To my mind, it is a grave error to treat the obligation not to derogate from one's grant as if it were a mere replica of the obligation under a covenant for quiet enjoyment. There would be no need to express such a covenant, there would be no need to imply such a covenant, if the grantor were already under the same obligation from the very nature of his grant. The two kinds of obligation may cover, indeed, much of the same ground; but they do not coincide. The obligation not to derogate from a grant is in some respects wider, in other respects narrower, than the obligation under a covenant for quiet enjoyment. For instance, a covenant for quiet enjoyment usually—if not always—applies to persons "claiming under" the lessor; but the obligation not to derogate from a grant does not. A man must not derogate from his grant by interfering with the grantee's enjoyment of the land granted; but there is no interference by the grantor unless it be the interference of the grantor. Of course I include interference by the grantor's agents. The Malones, the trespassers, were not the Crown's agents, and the Crown is not responsible for their trespasses, as a master is responsible for his servant's trespasses. The trespasses were not committed on behalf of the Crown. It is true that the Malones held supposed annual leases from the Crown; and that they claimed a right to enter and use the land under leases from the Crown which turn out to be void. Under such circumstances, if there were an ordinary covenant for quiet enjoyment, express or implied, in the occupation licence, the Crown would, in my opinion, be liable for Malones' trespasses as being trespasses committed by persons "claiming under" the Crown. But it is one thing to promise "I shall not interfere with you," and quite another thing to promise "No one claiming under me shall interfere with you." It is one thing for a master to get a servant to do an act on his behalf; it is quite another thing for a lessor to give a stranger permission—for whatever that permission is worth—to do that act on his own behalf. In Grosvenor Hotel Co. v. Hamilton[89] the Court of Appeal awarded damages against a landlord for derogation from his grant, the covenant for quiet enjoyment not being applicable to the grievance. The landlord had seriously injured the leased premises by vibration, vibration caused by pumping operations in supplying water to the hotel which he carried on on adjoining land.

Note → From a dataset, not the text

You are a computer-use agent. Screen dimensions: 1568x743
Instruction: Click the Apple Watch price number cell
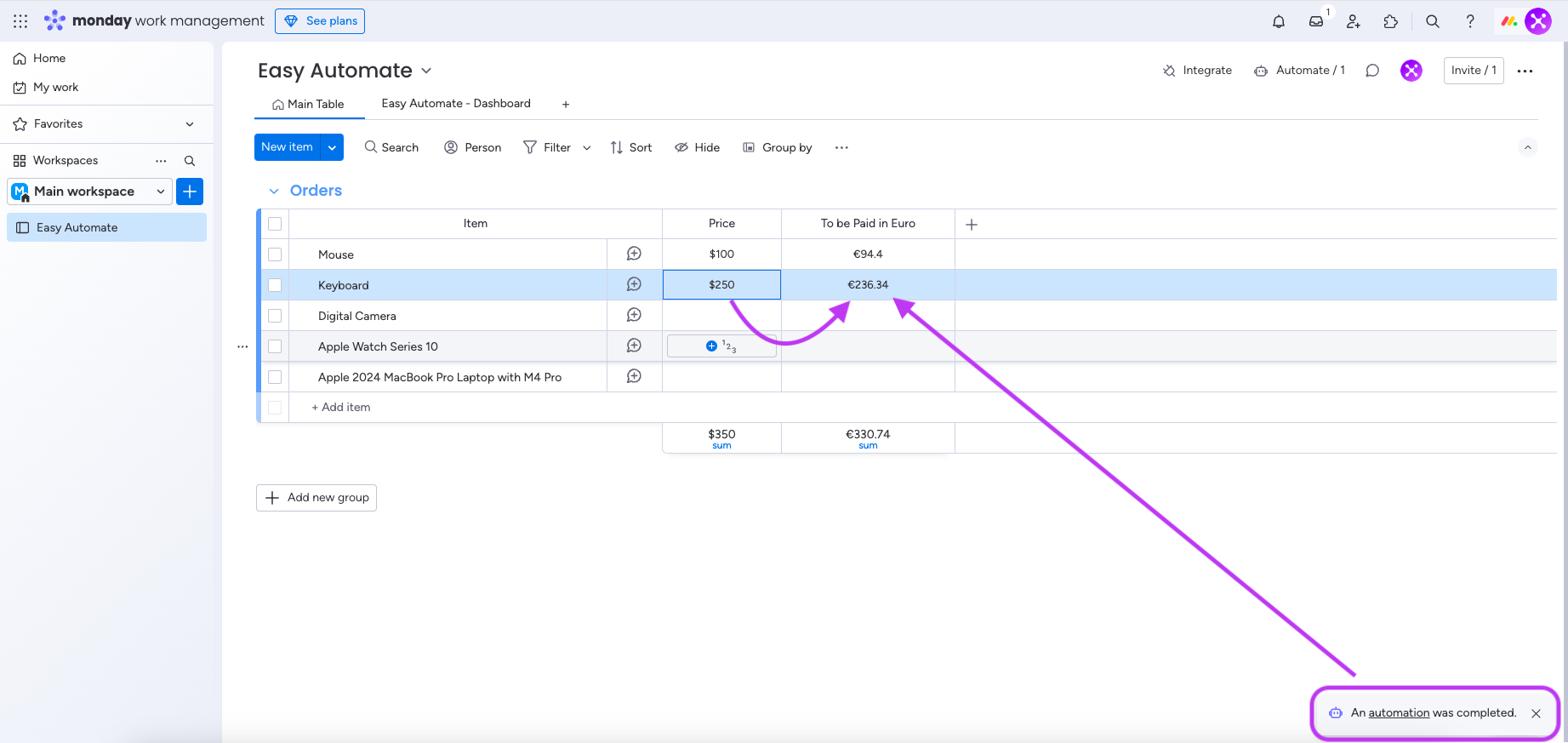pyautogui.click(x=721, y=346)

But, as Lindley L.J. was careful to point out[90], "the house was demised by the person who caused the vibration, and he cannot defeat the grant contained in the lease." That case is no authority for saying that the Crown when it leases to A. is responsible in damages for trespass committed by B. under an invalid lease issued to B.
The Crown did not make O'Keefe's title less valid than it was before; and the Crown did not—although its supposed lessees did—interfere with O'Keefe's enjoyment under that title. The damages here claimed are damages for the trespasses committed by the Malones; the Crown did not commit these trespasses.
But Mr. Canaway has intimated that he applies, even at this late stage, if the Court should think it necessary, for leave to add another count, simply raising a case of breach of an implied covenant for quiet enjoyment. Nothing in this case has caused me more perplexity than the question whether it is proper to allow such an amendment at this stage, in the circumstances of this case, and especially in view of the very definite statement of Cullen C.J.[91] that "the plaintiffs did not seek to base their claim upon anything implied from the relationship of landlord and tenant." But I understand that under the New South Wales practice we have no power to dismiss this action without prejudice to another action; and that if the plaintiffs have a just cause of action, they will be shut out for ever from enforcing it unless the amendment be made. All the material facts are before the Court that could be proved under the new count. Even on the issue as to damages the defendant adduced evidence. Defendant's counsel, indeed, has been informed that further evidence could be brought in mitigation of damages; but there is nothing definite, and he had the opportunity at the trial of putting in all the evidence that he had. Personally, I am strongly in accord with the views expressed by Bramwell L.J. in Tildesley v. Harper[92]—that a Judge should give leave to amend unless "satisfied that the party applying was acting malâ fide, or that, by his blunder, he had done some injury to his opponent which could not be compensated for by costs or otherwise." Therefore, but with much doubt, I should allow the amendment.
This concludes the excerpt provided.